Il fango è stato usato come una forma grezza di mimetizzazione. I residenti hanno fatto tutto il possibile per cercare di proteggersi da Israele, che ha sparato con l’artiglieria ai rifugiati diretti verso Isdud, una città costiera ora chiamata Ashdod.
Il materiale d’archivio citato dallo storico Benny Morris nel suo libro The Birth of the Palestine Refugee Problem suggerisce che Israele desiderasse peggiorare il senso di panico provato dagli abitanti di Yibna mentre lasciavano le loro case.
Perdita
Dopo essere fuggita da Yibna, la famiglia di Abu Qamar è andata a Gaza.
“Abbiamo viaggiato su un carro trainato da un asino insieme alle nostre cose”, ha detto. “Mia madre ha portato con sé la sua macchina da cucire. Lo usava per lavorare in modo da poter provvedere alla sua famiglia”.
Abu Qamar, ora 82enne, vive nel campo profughi di Jabaliya, a nord di Gaza City.
Israele ha costruito una città chiamata Yavne sulle rovine di Yibna. Ma ciò non impedisce ad Abu Qamar di desiderare il villaggio in cui è nato.
“Ho solo un desiderio prima di morire”, ha detto. “Il mio desiderio è vedere il mio vecchio villaggio e annusare le sue arance e i suoi limoni”.
Muhammad Hussein Mansour è originario del villaggio di Beit Daras.
Suo padre gestiva una piccola impresa vendendo cibo da un carrello.

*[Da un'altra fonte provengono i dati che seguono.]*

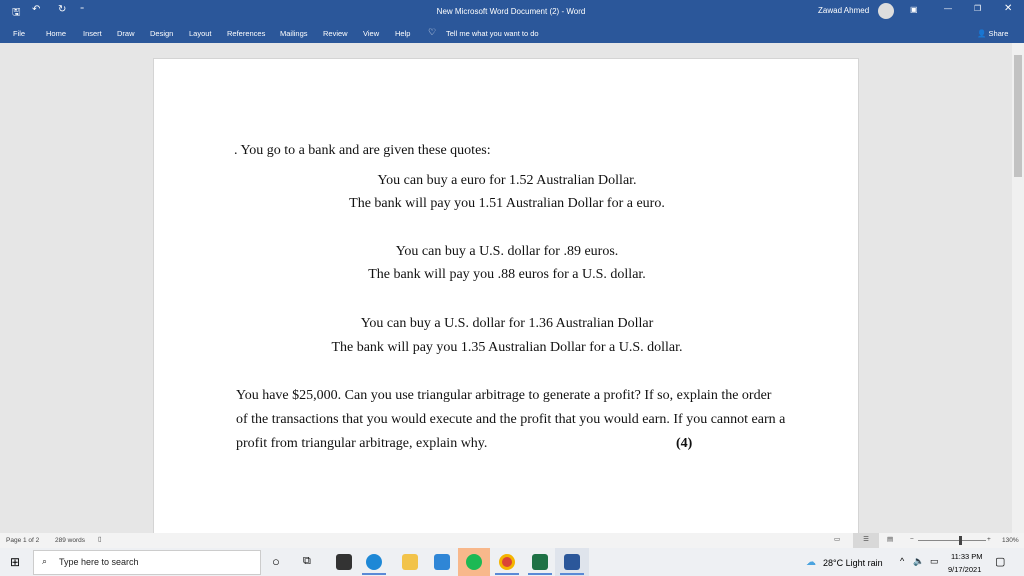 This screenshot has height=576, width=1024. I want to click on store-icon, so click(344, 562).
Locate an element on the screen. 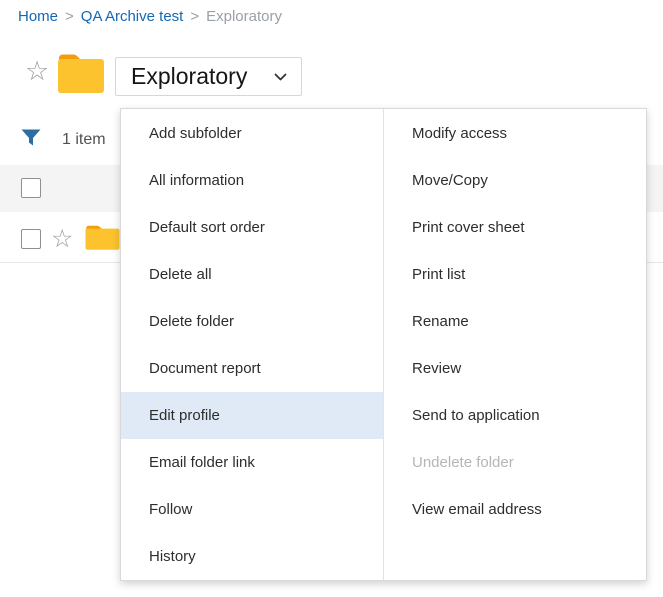  menu-item-move-copy: Move/Copy is located at coordinates (515, 180).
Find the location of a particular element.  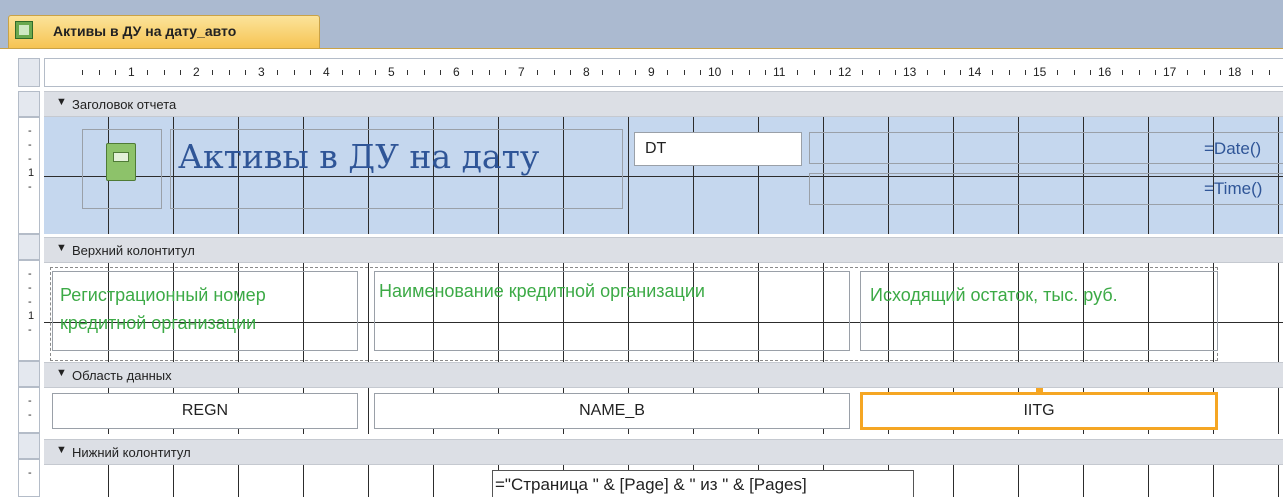

dt-field: DT is located at coordinates (718, 149).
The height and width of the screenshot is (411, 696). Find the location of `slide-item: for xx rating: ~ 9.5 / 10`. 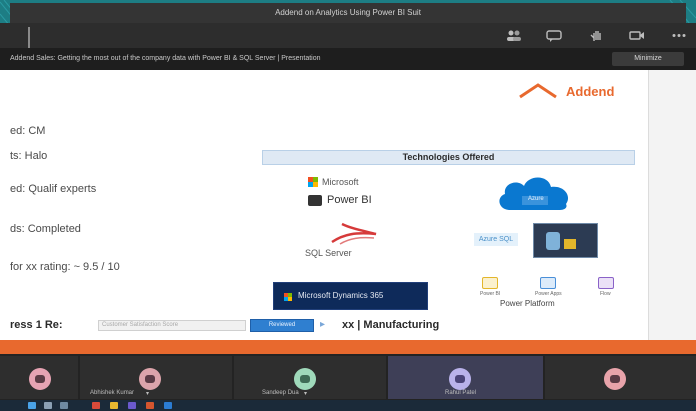

slide-item: for xx rating: ~ 9.5 / 10 is located at coordinates (65, 267).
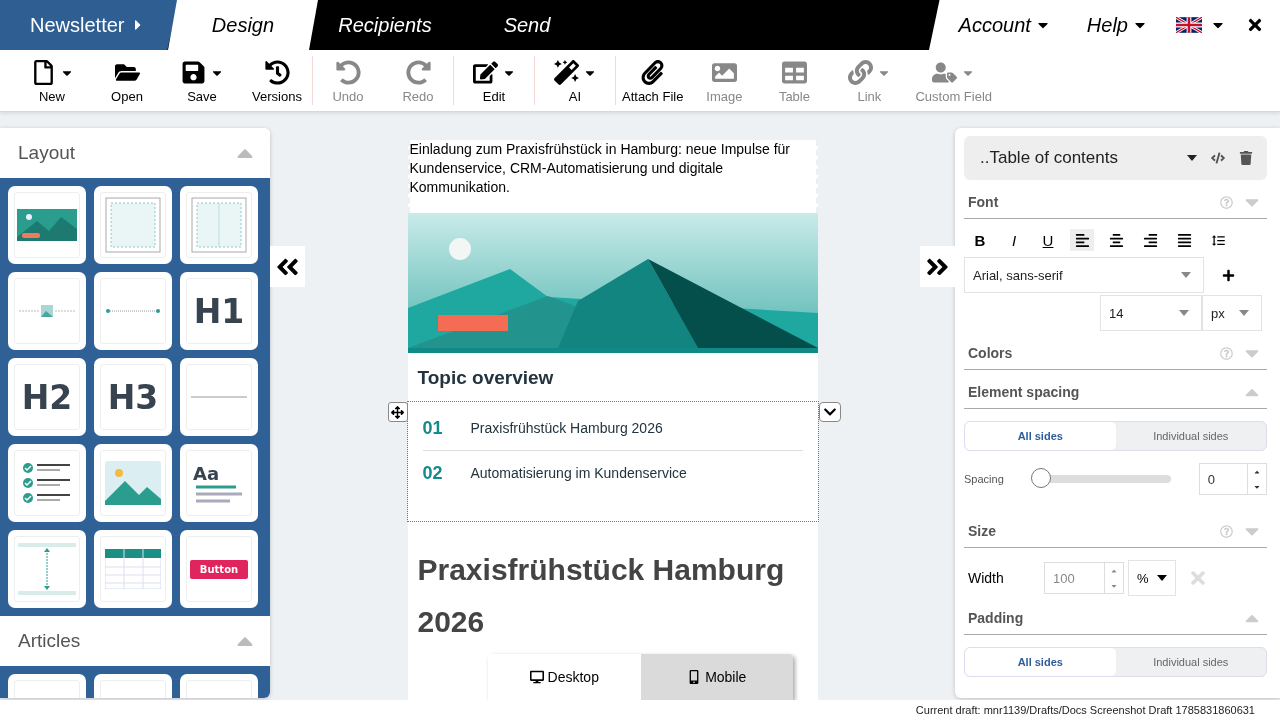  I want to click on font-family-select: Arial, sans-serif, so click(1084, 275).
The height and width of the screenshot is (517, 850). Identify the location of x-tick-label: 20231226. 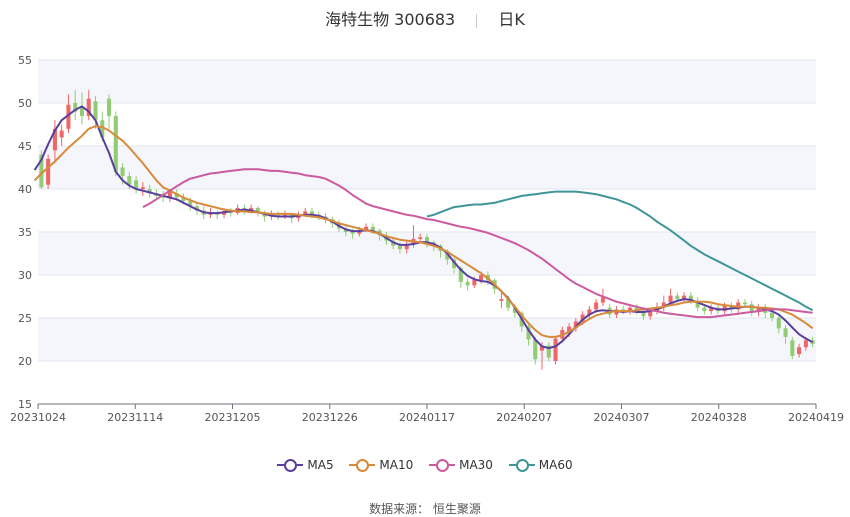
(330, 418).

Muhammad, figlio unico, accompagnò il padre nei viaggi nelle zone limitrofe.
Suo padre morì nel 1944, quando Muhammad aveva 3 anni.
Come se quella perdita non fosse già abbastanza grave per la sua famiglia, quattro anni dopo furono completamente sradicati.
Le forze sioniste compirono due massacri a Beit Daras nell’aprile e nel maggio 1948. Circa 150 persone furono uccise in quei massacri.
Muhammad, 82 anni, vive oggi nella zona di Beit Lahiya a Gaza.
Ha vissuto il dolore anche in tempi più recenti. Durante il suo grande attacco a Gaza nel 2014, Israele ha ucciso Mahmoud Husam Mansour, uno dei suoi nipoti.
Mahmoud era un combattente della resistenza con le Brigate Qassam, il braccio armato di Hamas.
C’è solo una cosa che potrebbe alleviare il dolore di Muhammad: la possibilità di tornare al suo villaggio natale.
“Spero di tornare indietro in modo da poter morire lì”, ha detto. “Il mio ultimo desiderio rimasto è quello di essere sepolto a Beit Daras.”
Yasmin Abusayma è una scrittrice e traduttrice freelance di Gaza, Palestina.